*Material:*
--

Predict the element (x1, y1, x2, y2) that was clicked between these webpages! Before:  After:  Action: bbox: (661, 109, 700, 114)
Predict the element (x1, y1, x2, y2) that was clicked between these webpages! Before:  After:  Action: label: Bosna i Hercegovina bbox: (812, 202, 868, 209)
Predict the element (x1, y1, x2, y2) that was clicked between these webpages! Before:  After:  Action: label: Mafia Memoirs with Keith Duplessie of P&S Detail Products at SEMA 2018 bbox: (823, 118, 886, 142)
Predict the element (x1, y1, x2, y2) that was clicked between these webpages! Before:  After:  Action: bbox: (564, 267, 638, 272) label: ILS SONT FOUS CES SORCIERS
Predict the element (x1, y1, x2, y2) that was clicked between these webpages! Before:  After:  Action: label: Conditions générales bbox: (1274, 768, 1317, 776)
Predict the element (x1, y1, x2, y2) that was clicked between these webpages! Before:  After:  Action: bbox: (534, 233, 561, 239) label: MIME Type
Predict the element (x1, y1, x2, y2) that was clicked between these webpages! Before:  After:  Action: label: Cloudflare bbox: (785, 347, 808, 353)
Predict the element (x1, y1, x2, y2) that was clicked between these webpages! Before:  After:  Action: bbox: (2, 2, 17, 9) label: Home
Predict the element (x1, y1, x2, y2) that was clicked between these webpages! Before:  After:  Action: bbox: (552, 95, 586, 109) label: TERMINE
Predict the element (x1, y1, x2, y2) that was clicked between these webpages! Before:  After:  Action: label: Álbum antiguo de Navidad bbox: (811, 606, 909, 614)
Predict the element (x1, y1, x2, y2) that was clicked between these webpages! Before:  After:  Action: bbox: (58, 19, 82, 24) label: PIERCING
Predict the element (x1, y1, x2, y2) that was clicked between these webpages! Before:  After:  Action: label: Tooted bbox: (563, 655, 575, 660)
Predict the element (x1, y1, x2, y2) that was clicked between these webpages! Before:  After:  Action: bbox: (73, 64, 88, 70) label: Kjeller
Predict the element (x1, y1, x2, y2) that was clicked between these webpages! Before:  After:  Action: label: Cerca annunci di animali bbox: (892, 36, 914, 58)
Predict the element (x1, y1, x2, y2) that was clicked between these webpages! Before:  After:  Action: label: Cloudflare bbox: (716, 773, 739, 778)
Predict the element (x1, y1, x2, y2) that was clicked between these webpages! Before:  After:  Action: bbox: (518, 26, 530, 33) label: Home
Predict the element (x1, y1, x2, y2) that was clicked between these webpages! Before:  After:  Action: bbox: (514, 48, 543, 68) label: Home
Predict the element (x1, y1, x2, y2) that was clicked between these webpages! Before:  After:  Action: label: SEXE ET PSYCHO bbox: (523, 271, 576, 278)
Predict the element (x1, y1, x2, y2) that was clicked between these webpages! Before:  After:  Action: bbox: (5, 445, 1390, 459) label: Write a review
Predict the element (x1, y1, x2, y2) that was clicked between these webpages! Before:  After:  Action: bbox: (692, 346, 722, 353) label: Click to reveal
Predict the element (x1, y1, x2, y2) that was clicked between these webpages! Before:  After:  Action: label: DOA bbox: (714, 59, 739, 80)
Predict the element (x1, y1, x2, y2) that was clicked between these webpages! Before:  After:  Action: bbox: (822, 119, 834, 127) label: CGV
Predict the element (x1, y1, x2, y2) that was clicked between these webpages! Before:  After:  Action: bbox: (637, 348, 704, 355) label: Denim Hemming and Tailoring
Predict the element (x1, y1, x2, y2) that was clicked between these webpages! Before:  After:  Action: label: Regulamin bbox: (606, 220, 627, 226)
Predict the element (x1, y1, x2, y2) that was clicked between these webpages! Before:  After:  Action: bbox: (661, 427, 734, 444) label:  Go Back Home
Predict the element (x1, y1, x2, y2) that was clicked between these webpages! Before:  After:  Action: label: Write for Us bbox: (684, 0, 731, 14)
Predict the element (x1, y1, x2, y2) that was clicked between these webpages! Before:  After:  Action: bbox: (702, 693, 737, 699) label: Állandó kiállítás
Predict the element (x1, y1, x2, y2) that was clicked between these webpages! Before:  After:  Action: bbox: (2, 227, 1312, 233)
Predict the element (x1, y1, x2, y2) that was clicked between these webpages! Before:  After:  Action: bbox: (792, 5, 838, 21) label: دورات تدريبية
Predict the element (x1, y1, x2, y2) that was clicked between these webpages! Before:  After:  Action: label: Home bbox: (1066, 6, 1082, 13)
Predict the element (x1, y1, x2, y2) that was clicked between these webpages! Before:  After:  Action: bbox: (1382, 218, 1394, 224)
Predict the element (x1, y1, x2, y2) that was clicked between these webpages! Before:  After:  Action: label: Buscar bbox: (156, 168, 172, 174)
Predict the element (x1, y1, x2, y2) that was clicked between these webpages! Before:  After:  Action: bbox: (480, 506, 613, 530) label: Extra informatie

--

*Short task:* Retype the entries from the line containing "Click to reveal" up to and including the line containing "227, 1312, 233)", with every character unchanged.

*Solution for this exercise:*
Predict the element (x1, y1, x2, y2) that was clicked between these webpages! Before:  After:  Action: bbox: (692, 346, 722, 353) label: Click to reveal
Predict the element (x1, y1, x2, y2) that was clicked between these webpages! Before:  After:  Action: label: DOA bbox: (714, 59, 739, 80)
Predict the element (x1, y1, x2, y2) that was clicked between these webpages! Before:  After:  Action: bbox: (822, 119, 834, 127) label: CGV
Predict the element (x1, y1, x2, y2) that was clicked between these webpages! Before:  After:  Action: bbox: (637, 348, 704, 355) label: Denim Hemming and Tailoring
Predict the element (x1, y1, x2, y2) that was clicked between these webpages! Before:  After:  Action: label: Regulamin bbox: (606, 220, 627, 226)
Predict the element (x1, y1, x2, y2) that was clicked between these webpages! Before:  After:  Action: bbox: (661, 427, 734, 444) label:  Go Back Home
Predict the element (x1, y1, x2, y2) that was clicked between these webpages! Before:  After:  Action: label: Write for Us bbox: (684, 0, 731, 14)
Predict the element (x1, y1, x2, y2) that was clicked between these webpages! Before:  After:  Action: bbox: (702, 693, 737, 699) label: Állandó kiállítás
Predict the element (x1, y1, x2, y2) that was clicked between these webpages! Before:  After:  Action: bbox: (2, 227, 1312, 233)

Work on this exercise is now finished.